━━ Исходный отрывок ━━

Главным же апологетом доктрины стала госсекретарь США Хиллари Клинтон. 15 февраля, вскоре после падения режима Хосни Мубарака, она выступила с программной речью в университете им. Джорджа Вашингтона, в которой похвалила роль социальных медиа в продвижении демократии на Ближнем Востоке. "Журналисты помещали свои репортажи с места событий в Facebook и Twitter. Протестующие координировали свои шаги",— заявила она, назвав эти технологии "ускорителями политических, социальных и экономических перемен". Более того, признав, что иногда эти средства используют и сами авторитарные режимы для подавления протестов, госпожа Клинтон объявила о создании госдепом своих аккаунтов в Twitter на фарси, китайском и русском — для продвижения демократии.
Роль в тунисских и египетских событиях социальных медиа и интернет-активистов — вроде менеджера Google Ваиля Гонима, который превратился в "международное лицо египетской революции", отметили не только западные политики. "Надо пристальнее изучить происшедшее в Египте. Посмотреть, что делали в Египте, скажем, высокопоставленные руководители Google, какие там были манипуляции с энергией народа",— заявил, например, вице-премьер РФ Игорь Сечин в февральском интервью The Wall Street Journal.

Сторонники концепции "Twitter-революций" полагают, что именно наличие социальных медиа может в одночасье привести к крушению авторитарных режимов, стабильных десятилетиями. А причины успеха заключаются в самой технологии: благодаря социальным сетям протестующие могут оперативно координировать свои действия, общение в Twitter или Facebook создает у людей чувство сопричастности, а выкладывание фотографий или видеороликов обеспечивает эффект присутствия. Благодаря этому о событиях мгновенно узнают миллионы за рубежом, которые могут включиться в борьбу, потребовав от своих правительств поддержать восставших. Дешевые и глобальные интернет-сервисы позволяют революционным настроениям быстро перекидываться из страны в страну. "Революции будут передаваться в мире по Twitter",— резюмирует американский блогер Эндрю Салливан в журнале Atlantic.
Первые недели событий на Ближнем Востоке вроде бы подтверждали справедливость этой теории. Если "цветные революции" начала 2000-х на постсоветском пространстве разделяли месяцы, то от свержения тунисского президента Бен Али до падения Хосни Мубарака прошло пару недель. Революционные настроения охватили большую часть Ближнего Востока, акции с призывами к "жасминовой революции" в КНР начались и в китайском сегменте сети. Многие ждали неизбежной революции во всех авторитарных странах, где есть Facebook и Twitter или их местные аналоги.

Электронное оружие
Впрочем, у теории "Twitter-революций" нашлось и немало противников во главе с автором самого термина Евгением Морозовым (см. колонку "Цена вопроса"). В отличие от апологетов идеи скорой демократизации мира через Facebook, они оперировали конкретными цифрами, которые свидетельствуют: роль социальных медиа в организации революций сильно преувеличена. Как отмечает специалист в области новых СМИ, профессор Колумбийского университета Энн Нельсон, "из 80 млн египтян твитили менее 15 тыс., причем многие из-за рубежа".

━━━
━━ Список строк ━━

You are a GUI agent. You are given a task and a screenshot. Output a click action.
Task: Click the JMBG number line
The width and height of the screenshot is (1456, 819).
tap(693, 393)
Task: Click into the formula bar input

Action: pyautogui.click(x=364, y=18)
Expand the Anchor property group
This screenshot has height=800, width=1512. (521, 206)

━━━
━━ Список строк ━━

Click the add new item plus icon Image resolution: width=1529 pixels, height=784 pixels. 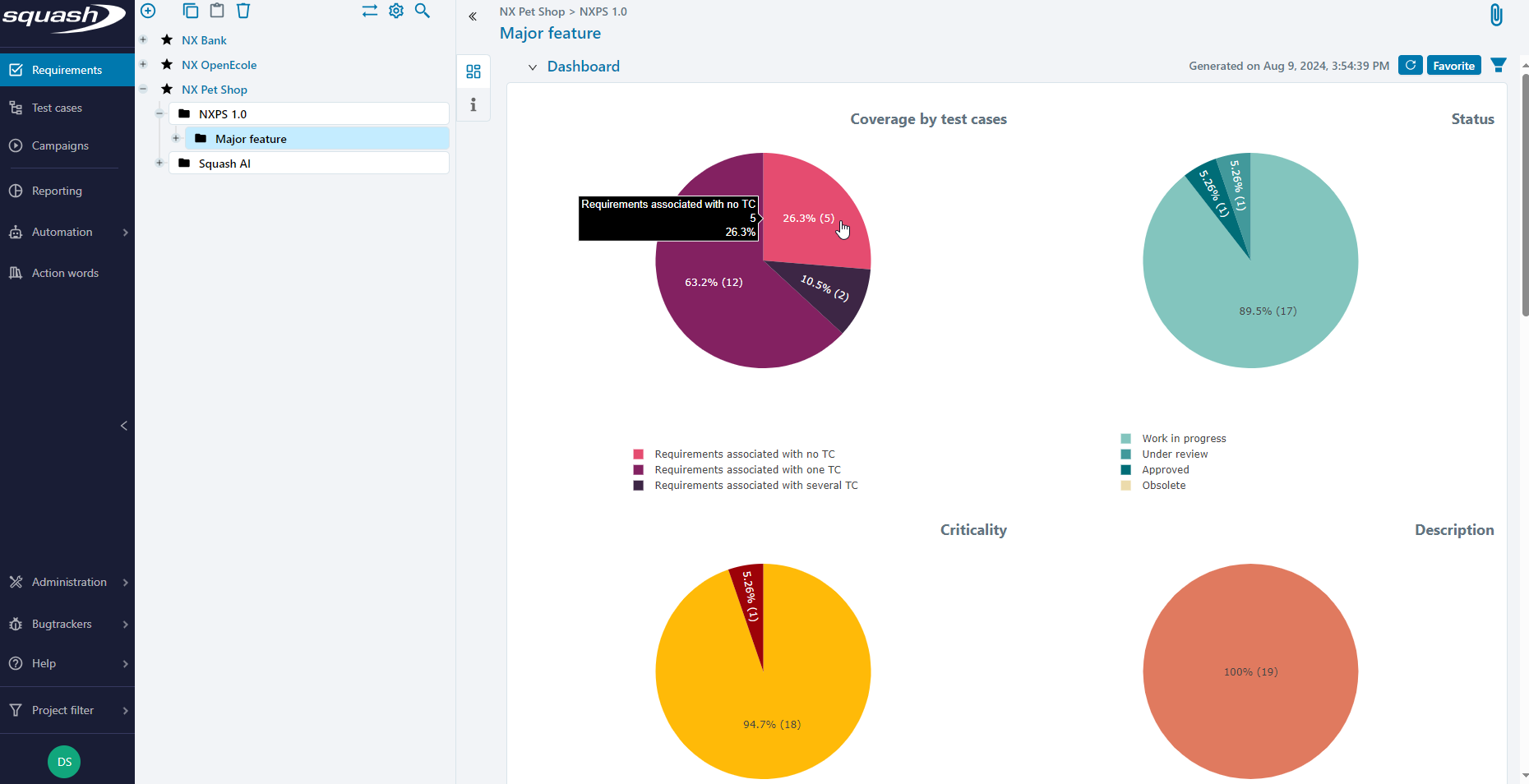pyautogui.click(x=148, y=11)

━━━

▶ _Поставленная задача 1_:
Оформите в виде нумерованного списка ту часть списка строк, которая открывается строкой, содержащей «You are a GUI», и закрывается строкой, содержащей «This screenshot has», включая обе эти строки. Пустые строки пропустите.
▶ _Поставленная задача 2_:
Продолжите отрывок о «Twitter-революциях», начав сразу после его последнего предложения.

▶ _Верный ответ 1_:
1. You are a GUI agent. You are given a task and a screenshot. Output a click action.
2. Task: Click the JMBG number line
3. The width and height of the screenshot is (1456, 819).
4. tap(693, 393)
5. Task: Click into the formula bar input
6. Action: pyautogui.click(x=364, y=18)
7. Expand the Anchor property group
8. This screenshot has height=800, width=1512. (521, 206)

▶ _Верный ответ 2_:
Не менее говорящая статистика собрана по первым двум случаям, которые принято считать "Twitter-революциями": молдавским событиям весны 2009 года и "зеленой революции" в Иране в июне того же года. Как подсчитал Этан Цукерман из центра по изучению интернета и общества при Гарвардском университете, в апреле 2009 года о событиях в Молдавии в Twitter писали 700 человек, причем в самой стране находились лишь 200. А по данным Al Jazeera, во время "зеленой революции" в Тегеране в Twitter писали лишь 60 человек, а большая часть активистов работала за пределами исламской республики. И переписывались они в основном не с иранцами, а друг с другом.

"Во всех этих случаях людей на улицы вывел не интернет, а сарафанное радио и телефонные звонки,— резюмирует Этан Цукерман.— Социальные медиа помогают внешнему миру лучше понять, что происходит, но не являются непосредственной причиной революций". По мнению эксперта, гипертрофированное внимание к роли этих сервисов в революциях вызвано СМИ, а также оппозиционными блогерами — вроде тунисца Бешира Благуя (см. интервью на этой странице). "Техноэйфория по поводу Twitter и Facebook не должна отвлекать от более важных факторов, к числу которых в Египте относились репортажи Al Jazeera, мусульманское духовенство, разрешившее бороться с режимом, и бесчисленные миллионы телефонных звонков",— вторит Энн Нельсон.
Критики теории "Twitter-революций" сходятся в том, что события на Ближнем Востоке были возможны и без участия социальных медиа. Главной причиной свержения Бен Али и Мубарака стало широкое недовольство их режимами, а вовсе не наличие социальных сетей. Эти сети стали лишь средством передачи информации внутри сообщества революционеров, а также одним из каналов мобилизации протестующих. Они играли важную роль, но не большую, чем книгопечатание в европейских революциях XVIII-XIX веков или копировальные аппараты, использовавшиеся самиздатом в "бархатных революциях" в бывшем Варшавском блоке.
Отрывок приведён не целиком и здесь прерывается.